Our Danish blogger, Carsten, had no trouble finding a model. His problem was which photo to use as he celebrated the birth of his granddaughter on his blog. He submitted several (see assignment link for all of them) but this portrait where he setup a background and lights was his official one.
A new submitter, Brian Jones, showed us two photos of his lively daughter in front of a mural and bridges in Joliet, Illinois. While both are nice, I really liked this one found elsewhere in his gallery.
Nye Noona selected a good time of day, excellent background and a receptive model (once the deal was made). She also showed the fun and color of a prop in A Portrait of Lee.
Mike Criss, my favorite Alaskan photographer, did a Senior shoot for his daughter and showed us how he uses off camera flash to create stunning portraits. Not as hard as you might think.
One of the traits of a good portrait is capturing your model’s emotions. The best way to do that is through the eyes and Doreen did just that with this fabulous portrait of her son who just turned over into the double digits.
Though not really a formal portrait where the model knew about it, Preston Surface shared with us a portrait of a man as he walked by on a hot Kansas day. What is hard to do or find with a street photo is getting a good background and lighting. Preston found both for us.
KD used a lovely day apple picking to set up a natural light portrait. The title gives away the prop which helped the model get into the photo, An Apple for the Teacher. My only question. When do I get the apple?
Karma was also out picking apples with her family when she captured her daughters under the trees. Though the portraits didn’t come out of the camera to her liking, she used the digital darkroom to adjust them into lovely autumn portraits.
Dawn shares with us a portrait of an amazing women and might have broken the ice for Dawn to take more portraits in the future.
Robin joins in for the first time. She found a willing model by asking though it did take a bit of courage for her to do so. I, by far, favor the portrait with the model engaged with the photographer over the other ones. Good work, Robin!

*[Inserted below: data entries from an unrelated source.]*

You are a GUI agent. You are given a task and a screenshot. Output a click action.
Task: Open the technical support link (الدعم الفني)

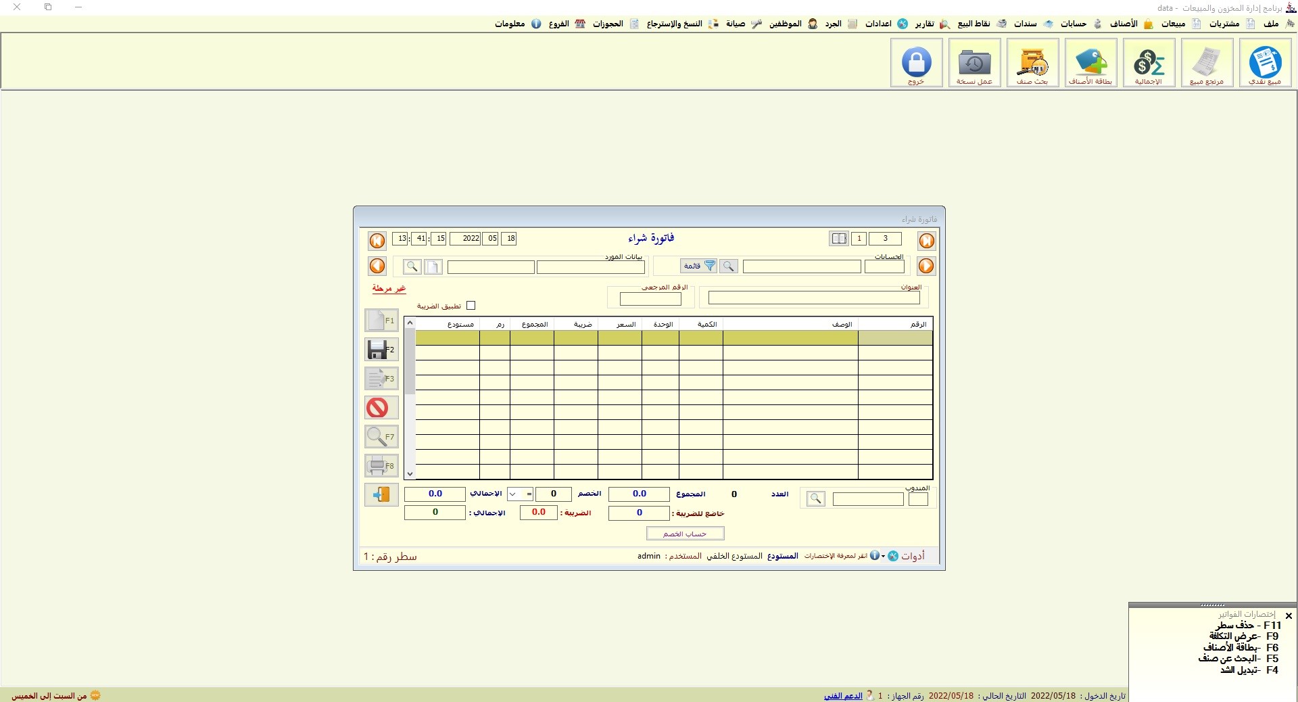tap(843, 696)
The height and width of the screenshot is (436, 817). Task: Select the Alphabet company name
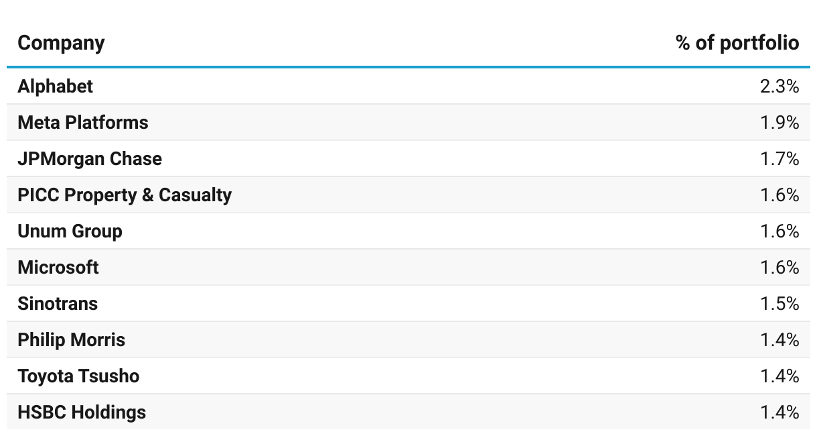[55, 87]
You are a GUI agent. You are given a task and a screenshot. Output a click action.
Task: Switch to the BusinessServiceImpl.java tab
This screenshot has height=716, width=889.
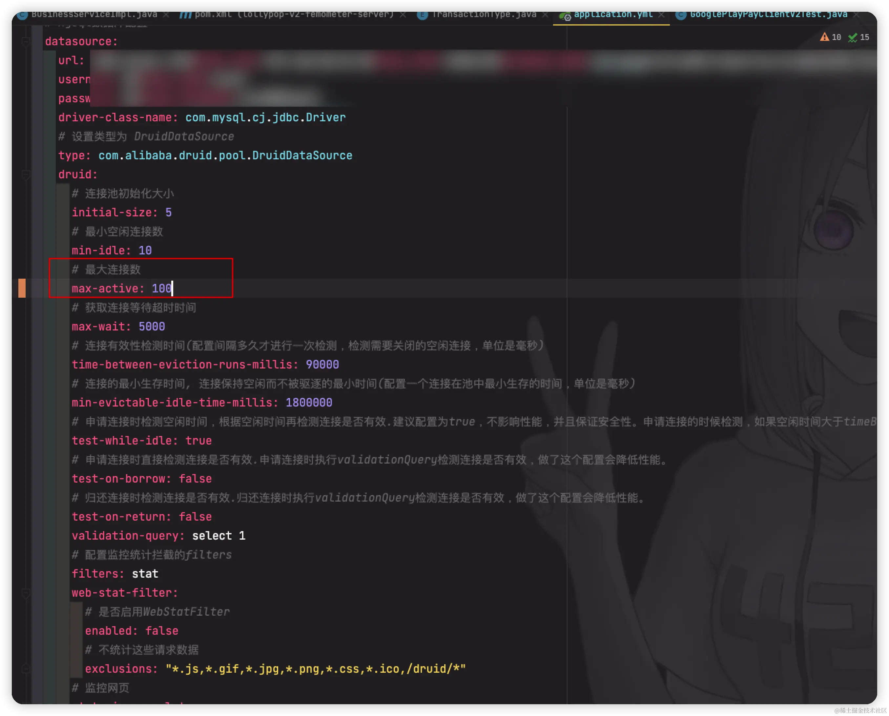94,14
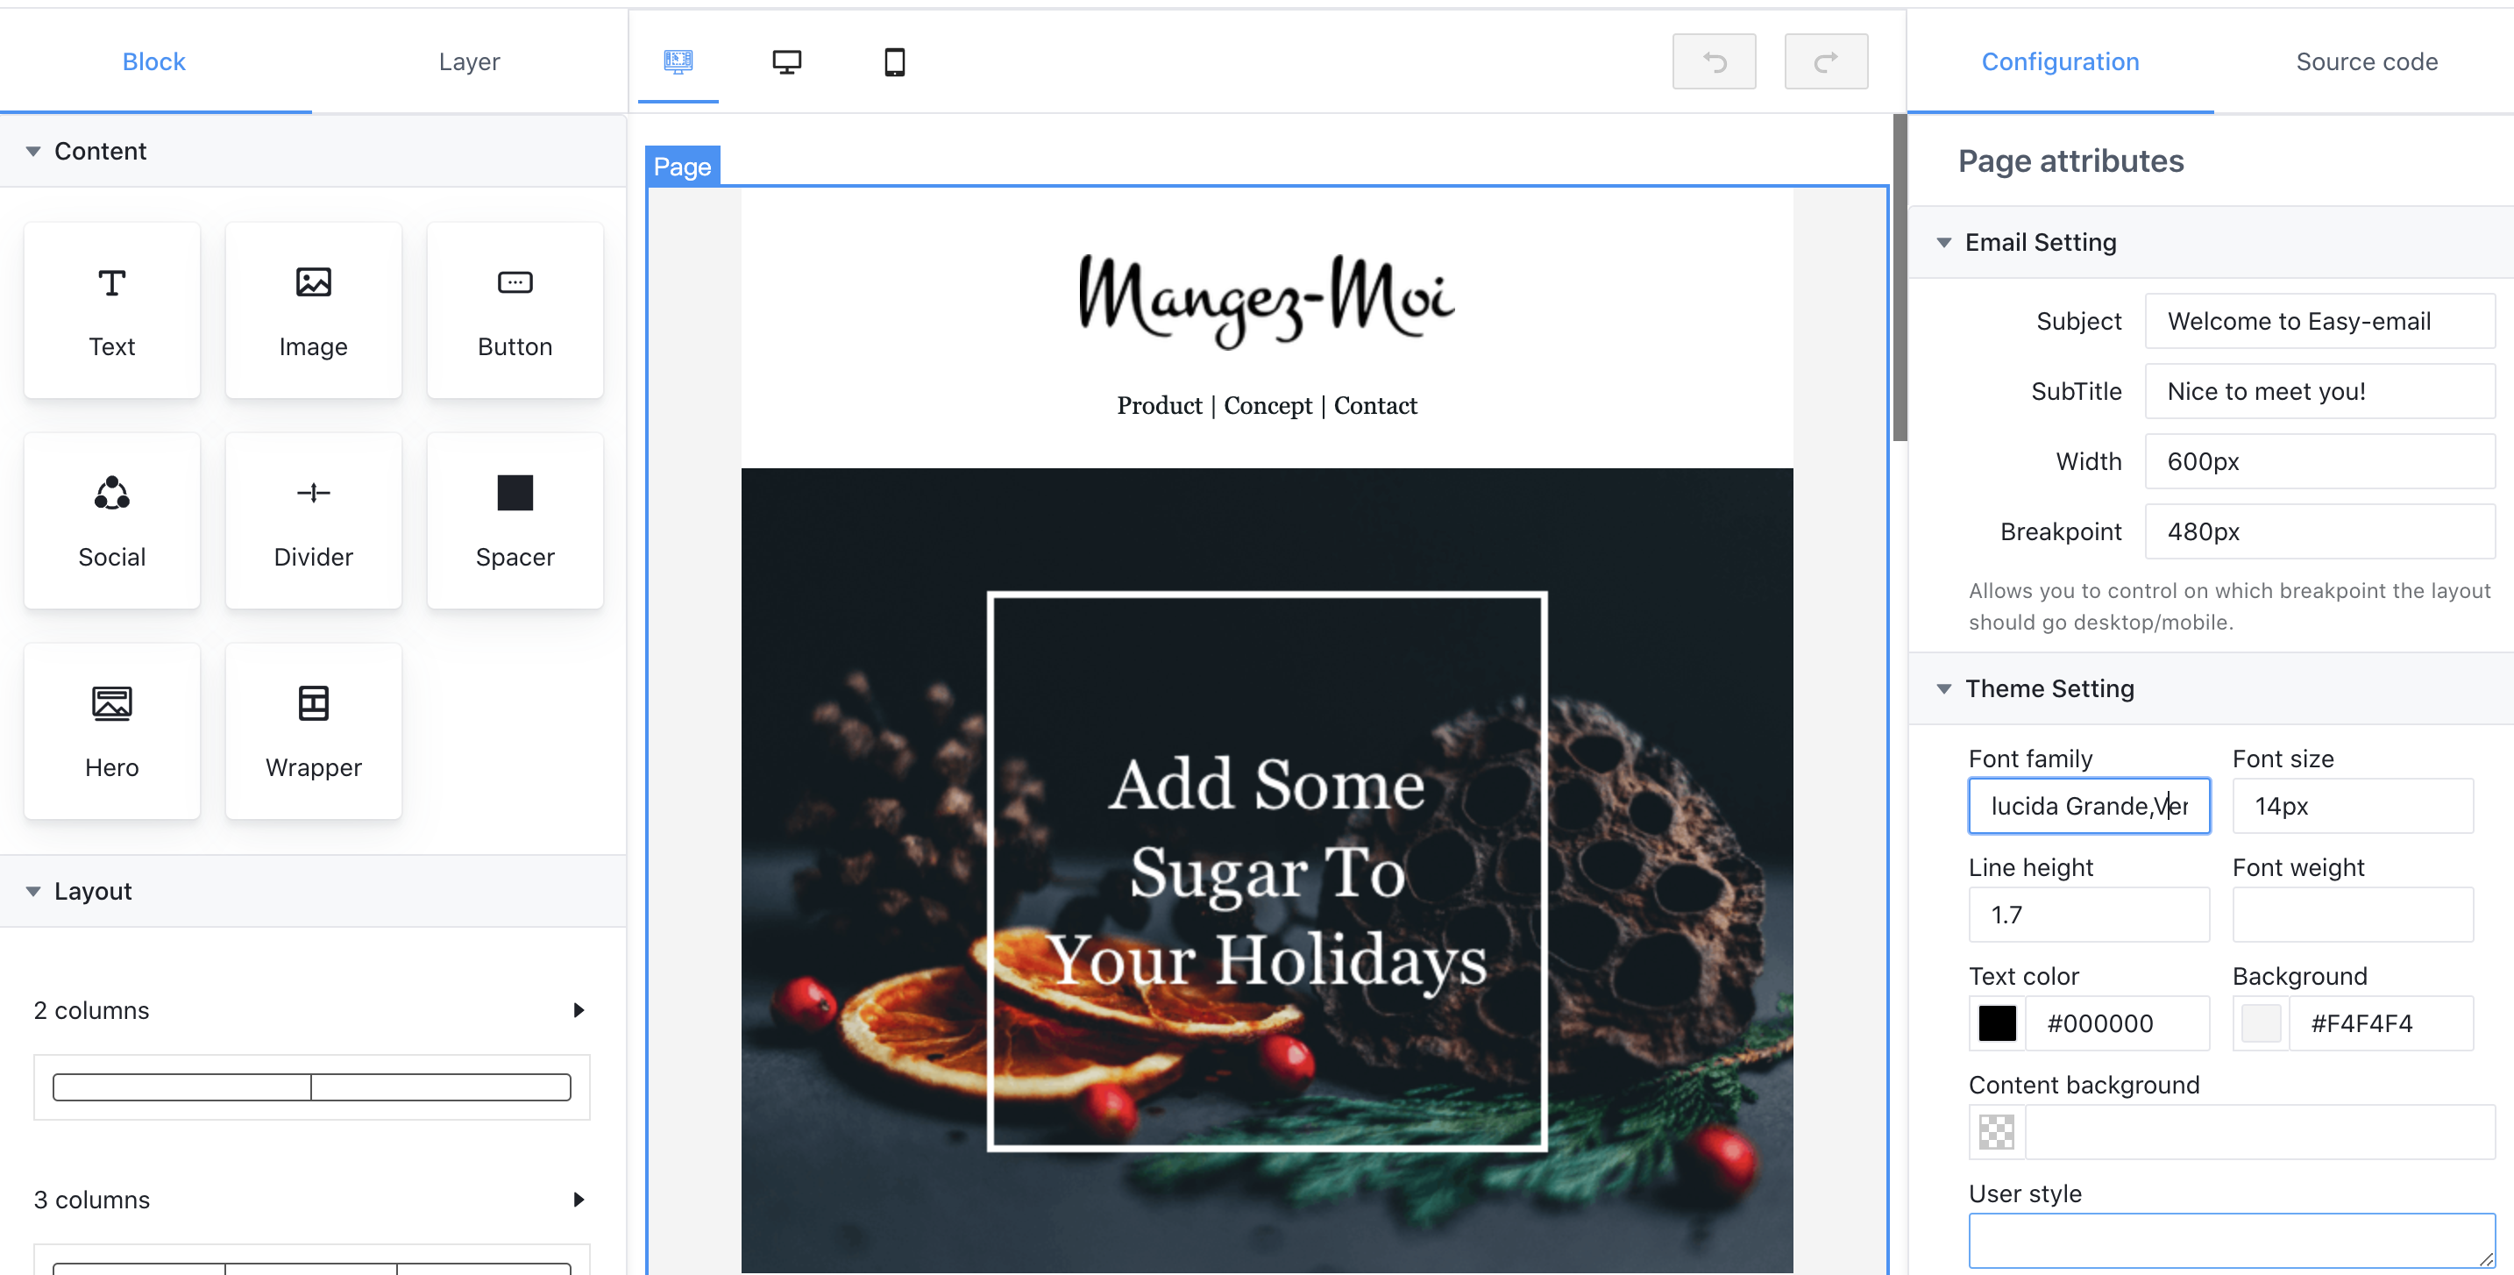The width and height of the screenshot is (2514, 1275).
Task: Switch to the Source code tab
Action: tap(2366, 61)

First, I would like to thank Kathy for helping to spread the word about this assignment in a truly unique way. Second, in following her own advice, Kathy photographed two close friends with beautiful smiles and hearts.
So, you have a teenager and a 7 year old and you want to take their photo for a silly blog assignment, what do you do? Well, if you are Michaela, you do the best you can with a couple of not so willing models. Good light, composition, and young eyes created some compelling portraits. Years from now, I am willing to bet these photos will be family favorites.
I knew who my subject for my portrait would be. The question for me was where would I take the portrait. I tried a few places but using a technique called rear-sync flash, my favorite was of my daughter with Mount Rushmore as the backdrop.
Birgitte is one of my favorite bloggers and photographers. Her take on this assignment introduces us to another side of her, the front side in her self-portrait post.
Jennifer A took a break from her food blogging, got (begged? coerced?) her husband to pose for her. Her selection of background, time of day, composition and clothing(?) focuses our attention to his handsome and personable face. Well done! Glad you made it this time.
I always look forward to the submissions by Deanna as she is a very creative person who loves photography. That is a great combination and her portrait selections are colorful, well exposed and fun.
I throughly enjoyed all of your posts and portraits. Each time you all amaze me as you stretch your photographic wings.
The next assignment will be in mid-November featuring your photos of the Autumn of 2010. Remember, whether you live in a place of changing foliage or not, autumn is a time of change and community with lots of color and festivals. Enjoy!